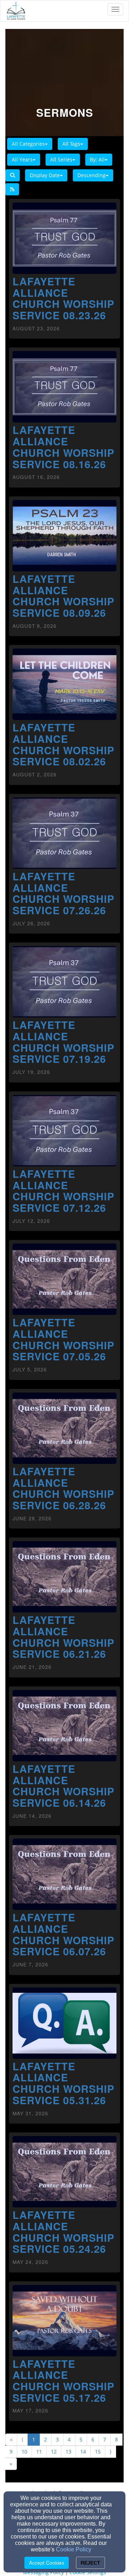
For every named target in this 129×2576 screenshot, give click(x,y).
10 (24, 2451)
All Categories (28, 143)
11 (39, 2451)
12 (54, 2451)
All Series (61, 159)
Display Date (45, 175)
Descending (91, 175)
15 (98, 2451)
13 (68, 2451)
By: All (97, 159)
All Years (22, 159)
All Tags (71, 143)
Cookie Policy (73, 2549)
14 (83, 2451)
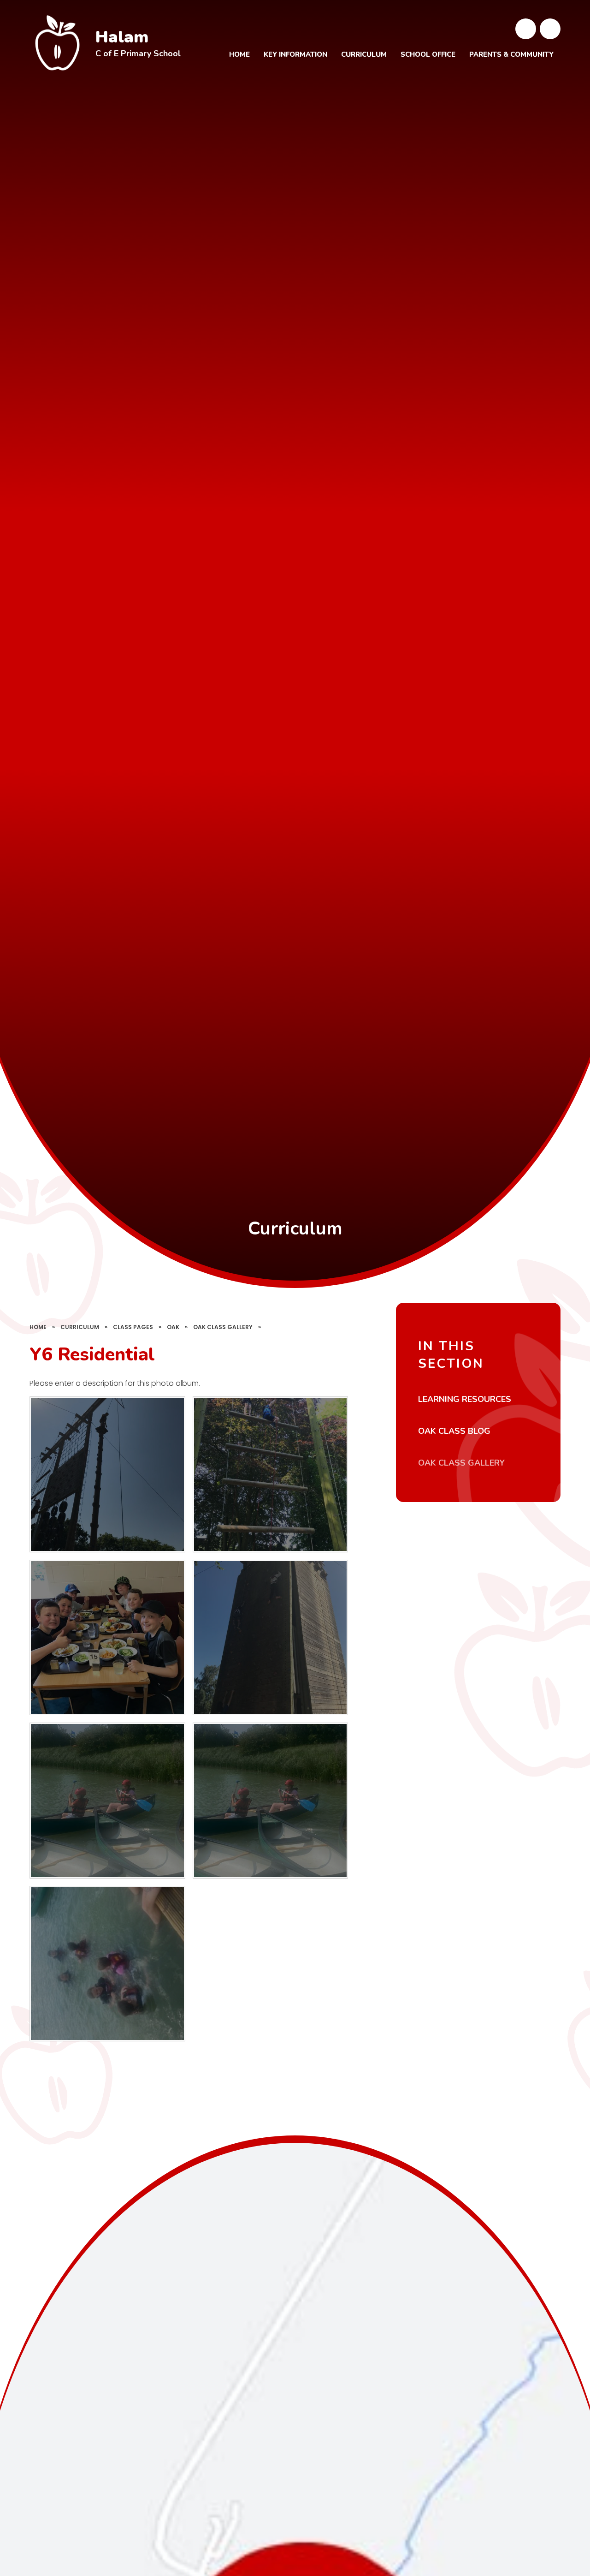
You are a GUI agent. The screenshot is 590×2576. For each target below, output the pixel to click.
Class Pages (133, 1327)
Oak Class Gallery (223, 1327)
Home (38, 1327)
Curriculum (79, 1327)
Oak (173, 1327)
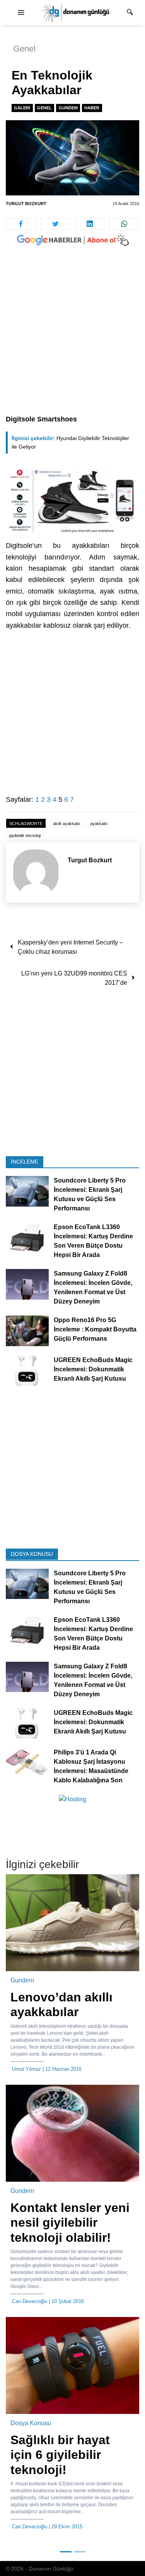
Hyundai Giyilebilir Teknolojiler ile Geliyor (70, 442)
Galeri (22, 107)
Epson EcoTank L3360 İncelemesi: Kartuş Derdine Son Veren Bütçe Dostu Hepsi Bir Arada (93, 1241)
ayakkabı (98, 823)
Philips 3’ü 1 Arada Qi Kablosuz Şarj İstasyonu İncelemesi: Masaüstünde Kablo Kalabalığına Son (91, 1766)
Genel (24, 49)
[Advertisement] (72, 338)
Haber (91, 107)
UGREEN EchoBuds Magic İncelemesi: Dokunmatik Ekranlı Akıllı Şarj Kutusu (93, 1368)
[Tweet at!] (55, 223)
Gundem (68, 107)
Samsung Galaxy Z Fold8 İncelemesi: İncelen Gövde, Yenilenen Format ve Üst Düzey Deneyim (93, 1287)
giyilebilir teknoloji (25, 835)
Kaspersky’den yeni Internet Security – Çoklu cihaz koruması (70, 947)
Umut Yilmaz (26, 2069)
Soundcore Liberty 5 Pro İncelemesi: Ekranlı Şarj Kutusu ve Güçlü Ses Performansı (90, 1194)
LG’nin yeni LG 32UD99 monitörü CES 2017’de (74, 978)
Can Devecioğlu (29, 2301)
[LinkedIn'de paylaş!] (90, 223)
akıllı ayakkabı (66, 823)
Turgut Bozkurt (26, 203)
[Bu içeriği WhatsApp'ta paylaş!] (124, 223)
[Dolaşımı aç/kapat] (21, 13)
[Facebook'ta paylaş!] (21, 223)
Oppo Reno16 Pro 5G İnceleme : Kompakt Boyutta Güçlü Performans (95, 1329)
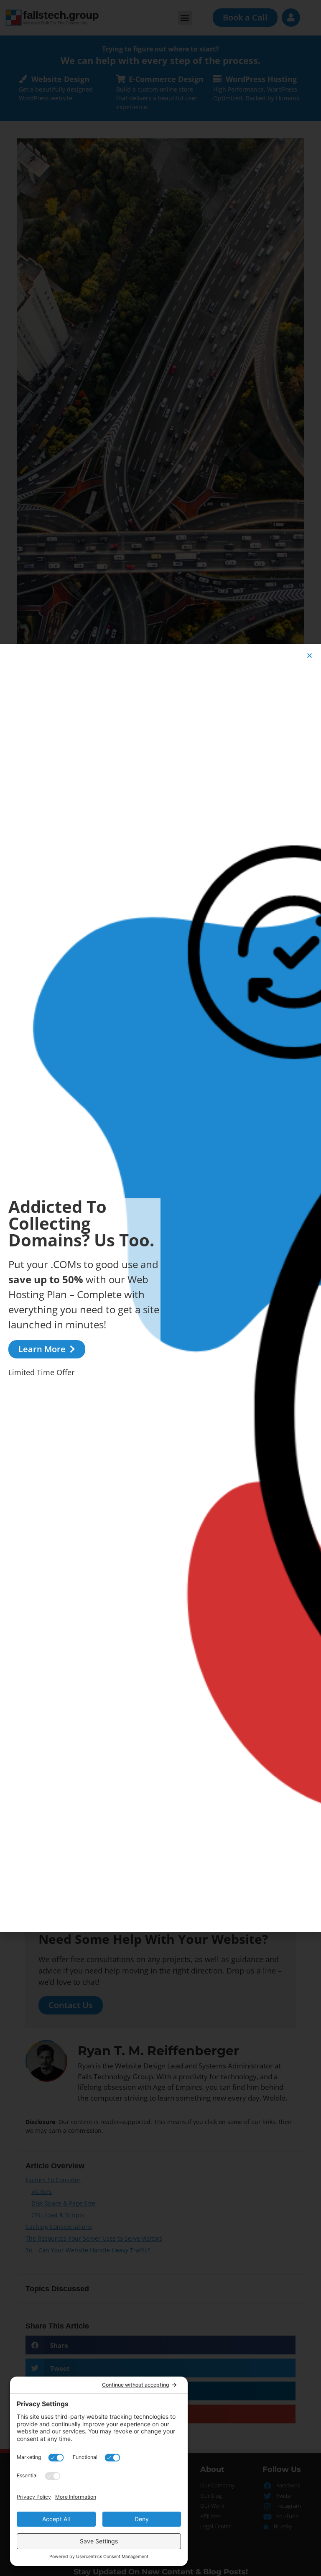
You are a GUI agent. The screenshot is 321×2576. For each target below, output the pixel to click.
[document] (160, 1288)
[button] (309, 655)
*-*-*
* [What you are asked to do] Without the pictures, restate all of the entries word for word.

* [Written solution]
For every named target in this 129×2576 screenshot, give click(x,y).
10 (24, 2451)
All Categories (28, 143)
11 (39, 2451)
12 (54, 2451)
All Series (61, 159)
Display Date (45, 175)
Descending (91, 175)
15 (98, 2451)
13 (68, 2451)
By: All (97, 159)
All Years (22, 159)
All Tags (71, 143)
Cookie Policy (73, 2549)
14 (83, 2451)
You are a GUI agent. The screenshot is 590×2576. For each target below, output the pixel to click.
Class Pages (133, 1327)
Oak Class Gallery (223, 1327)
Home (38, 1327)
Curriculum (79, 1327)
Oak (173, 1327)
Hyundai Giyilebilir Teknolojiler ile Geliyor (70, 442)
Galeri (22, 107)
Epson EcoTank L3360 İncelemesi: Kartuş Derdine Son Veren Bütçe Dostu Hepsi Bir Arada (93, 1241)
ayakkabı (98, 823)
Philips 3’ü 1 Arada Qi Kablosuz Şarj İstasyonu İncelemesi: Masaüstünde Kablo Kalabalığına Son (91, 1766)
Genel (24, 49)
[Advertisement] (72, 338)
Haber (91, 107)
UGREEN EchoBuds Magic İncelemesi: Dokunmatik Ekranlı Akıllı Şarj Kutusu (93, 1368)
[Tweet at!] (55, 223)
Gundem (68, 107)
Samsung Galaxy Z Fold8 İncelemesi: İncelen Gövde, Yenilenen Format ve Üst Düzey Deneyim (93, 1287)
giyilebilir teknoloji (25, 835)
Kaspersky’den yeni Internet Security – Çoklu cihaz koruması (70, 947)
Umut Yilmaz (26, 2069)
Soundcore Liberty 5 Pro İncelemesi: Ekranlı Şarj Kutusu ve Güçlü Ses Performansı (90, 1194)
LG’nin yeni LG 32UD99 monitörü CES 2017’de (74, 978)
Can Devecioğlu (29, 2301)
[LinkedIn'de paylaş!] (90, 223)
akıllı ayakkabı (66, 823)
Turgut Bozkurt (26, 203)
[Bu içeriği WhatsApp'ta paylaş!] (124, 223)
[Dolaşımı aç/kapat] (21, 13)
[Facebook'ta paylaş!] (21, 223)
Oppo Reno16 Pro 5G İnceleme : Kompakt Boyutta Güçlü Performans (95, 1329)
You are a GUI agent. The screenshot is 321×2576. For each target below, output the pixel to click.
[document] (160, 1288)
[button] (309, 655)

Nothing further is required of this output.